• _Description of the task_:
Render the span that opens with the line containing "Viewport: 768px width, 547px" and closes with the line containing "will click(x=134, y=39).", both ends included, as a Markdown table with columns Row and Line. Number each row and omit blank lines.
-- start of Raw records --
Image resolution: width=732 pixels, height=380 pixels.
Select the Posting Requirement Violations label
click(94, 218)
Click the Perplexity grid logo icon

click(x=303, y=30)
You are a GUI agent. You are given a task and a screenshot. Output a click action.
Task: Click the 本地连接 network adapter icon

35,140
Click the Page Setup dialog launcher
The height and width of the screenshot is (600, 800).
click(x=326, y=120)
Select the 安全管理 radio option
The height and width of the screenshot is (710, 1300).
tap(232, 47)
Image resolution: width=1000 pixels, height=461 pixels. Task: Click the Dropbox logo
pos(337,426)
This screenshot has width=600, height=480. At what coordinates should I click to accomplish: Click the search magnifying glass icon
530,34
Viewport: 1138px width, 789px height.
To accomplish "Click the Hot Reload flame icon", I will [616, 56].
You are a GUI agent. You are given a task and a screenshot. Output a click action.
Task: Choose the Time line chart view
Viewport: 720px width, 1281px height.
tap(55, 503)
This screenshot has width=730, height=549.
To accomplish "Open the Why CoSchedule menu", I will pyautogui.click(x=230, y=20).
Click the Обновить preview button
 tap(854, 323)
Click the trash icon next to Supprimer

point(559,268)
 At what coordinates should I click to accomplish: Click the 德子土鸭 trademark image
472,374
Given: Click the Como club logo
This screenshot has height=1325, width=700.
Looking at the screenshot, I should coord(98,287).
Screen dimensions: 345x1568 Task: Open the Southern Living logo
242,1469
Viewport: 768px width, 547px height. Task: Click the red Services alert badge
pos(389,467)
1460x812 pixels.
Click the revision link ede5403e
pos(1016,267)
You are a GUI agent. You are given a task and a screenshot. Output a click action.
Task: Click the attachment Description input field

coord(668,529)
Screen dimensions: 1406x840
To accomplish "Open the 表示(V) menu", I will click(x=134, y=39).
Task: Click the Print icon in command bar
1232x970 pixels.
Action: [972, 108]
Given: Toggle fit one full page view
-- end of Raw records --
• _Result below_:
| Row | Line |
|---|---|
| 1 | Viewport: 768px width, 547px height. Task: Click the red Services alert badge |
| 2 | pos(389,467) |
| 3 | 1460x812 pixels. |
| 4 | Click the revision link ede5403e |
| 5 | pos(1016,267) |
| 6 | You are a GUI agent. You are given a task and a screenshot. Output a click action. |
| 7 | Task: Click the attachment Description input field |
| 8 | coord(668,529) |
| 9 | Screen dimensions: 1406x840 |
| 10 | To accomplish "Open the 表示(V) menu", I will click(x=134, y=39). |